Only Ripper knows the code to recall the B-52 bombers and he has shut down communication in and out of Burpelson as a measure to protect this attack. Ripper’s executive officer, RAF Group Captain Lionel Mandrake (on exchange from Britain), who is being held at Burpelson by Ripper, believes he knows the recall codes if he can only get a message to the outside world.
Meanwhile at the Pentagon War Room, key persons including Muffley, Turgidson and nuclear scientist and adviser, a former Nazi named Dr. Strangelove, are discussing measures to stop the attack or mitigate its blow-up into an all out nuclear war with the Soviets. Against Turgidson’s wishes, Muffley brings Soviet Ambassador Alexi de Sadesky into the War Room, and get his boss, Soviet Premier Dimitri Kisov, on the hot line to inform him of what’s going on.
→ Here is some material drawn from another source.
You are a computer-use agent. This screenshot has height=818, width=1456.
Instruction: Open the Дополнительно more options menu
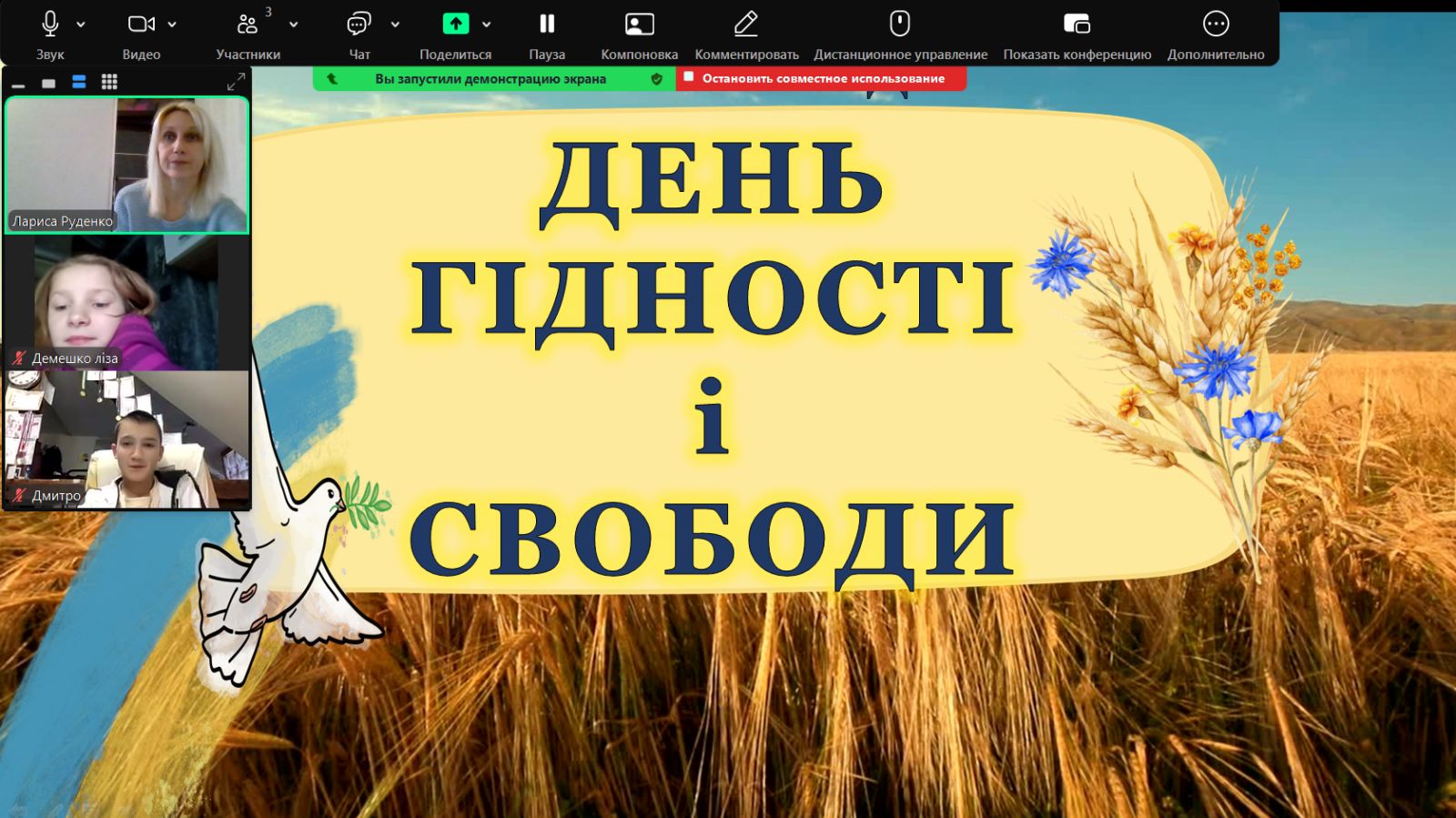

The Americans in the War Room are dismayed to learn that the Soviets have an as yet unannounced Doomsday Device to detonate if any of their key targets are hit. As Ripper, Mandrake and those in the War Room try and work the situation to their end goal, Major T.J. “King” Kong, one of the B-52 bomber pilots, is working on his own agenda of deploying his bomb where ever he can on enemy soil if he can’t make it to his intended target.
Dr. Strangelove (1964) is the leading producer / director Stanley Kubrick’s brilliant, Doomsday satirical, provocative black comedy / fantasy regarding policy and the Cold War that has an accident, inadvertently, preemptive nuclear attack. The undated film history – the first commercial success, political satire on nuclear war, has inevitably been compared to another thriller similar published at the same time – well over-serious and melodramatic Fail-Safe (1964). However, it was a cynical objective response, Monty Python-esque, humorous, biting the apocalyptic fears of the 1950s.
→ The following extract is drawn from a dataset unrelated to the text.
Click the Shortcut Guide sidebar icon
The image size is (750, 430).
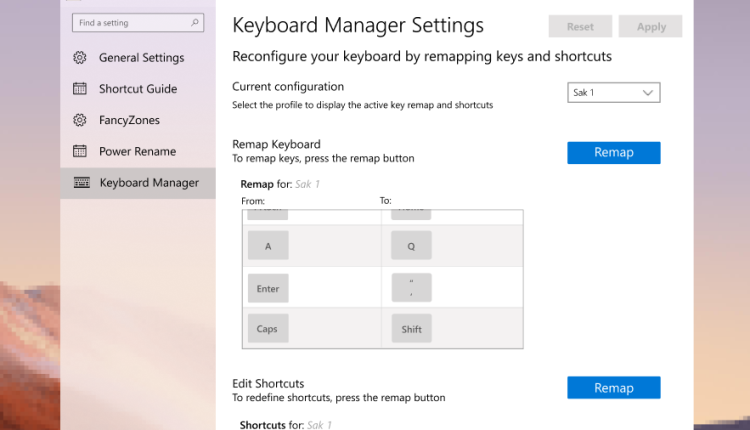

The scenario of mind, co-written by the director (with Terry Southern), was based on the novel by Peter George’s Red Alert (the U.S. title). work [George’s, under his pseudonym Peter Bryant, was published in England with the title of two hours for Doom. Early versions of the script were titled Edge of Doom and the delicate balance of terror.] The novel’s main concern was the threat of accidental nuclear war.
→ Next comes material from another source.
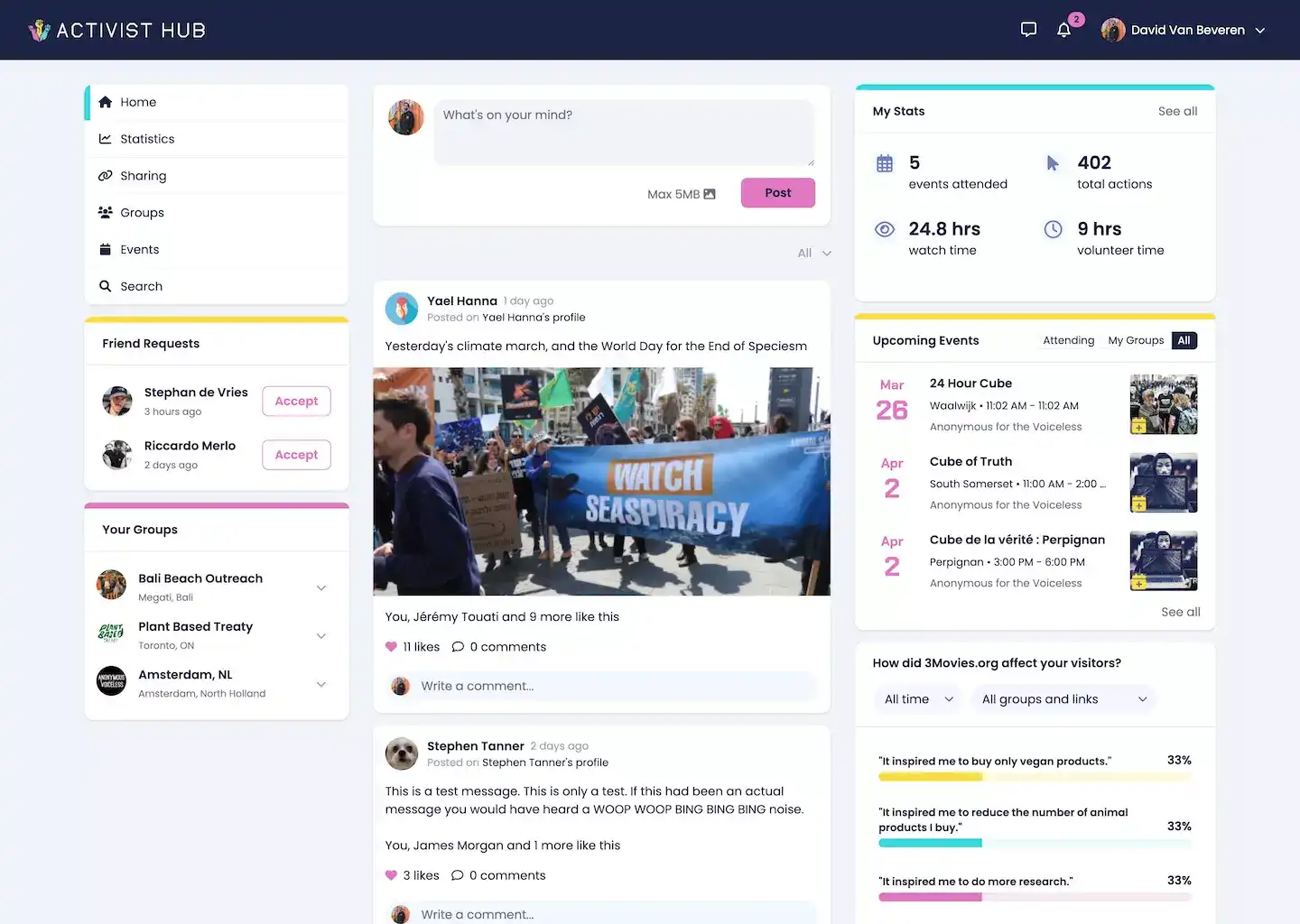
Task: Switch Upcoming Events to the Attending filter
Action: (x=1069, y=340)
Dr. Strangelove himself does not appear in the novel, however – it was added by Kubrick and co-writer of the South. The nightmarish mid-1960s the film, its apocalyptic theme of how technology had gone haywire and had dominated humanity. fears of anti-war film actually became a plausible scenario, shortly after the assassination of President Kennedy’s Bay of Pigs and the intensification heated up the Cold War and nuclear arms race. [Release of satirical film was delayed for 12 December 1963 to late January 1964, because of the assassination of Kennedy in late November.]
Dr. Strangelove (1964)
Directed by: Stanley Kubrick
Starring: Peter Sellers, George C. Scott, Sterling Hayden, Keenan Wynn, Slim Pickens, Tracy Reed, Jack Creley, Frank Berry, Robert O’Neil, Glenn Beck, Shane Rimmer, Roy Stephens, Hal Galili
Screenplay by: Stanley Kubrick, Terry Southern, Peter George
Production Design by: Ken Adam
Cinematography by: Gilbert Taylor
Film Editing by: Anthony Harvey
Art Direction by: Peter Murton
Makeup Department: Stuart Freeborn, Barbara Ritchie
Music by: Laurie Johnson
MPAA Rating: PG for thematic elements, some violent content, sexual humor and mild language.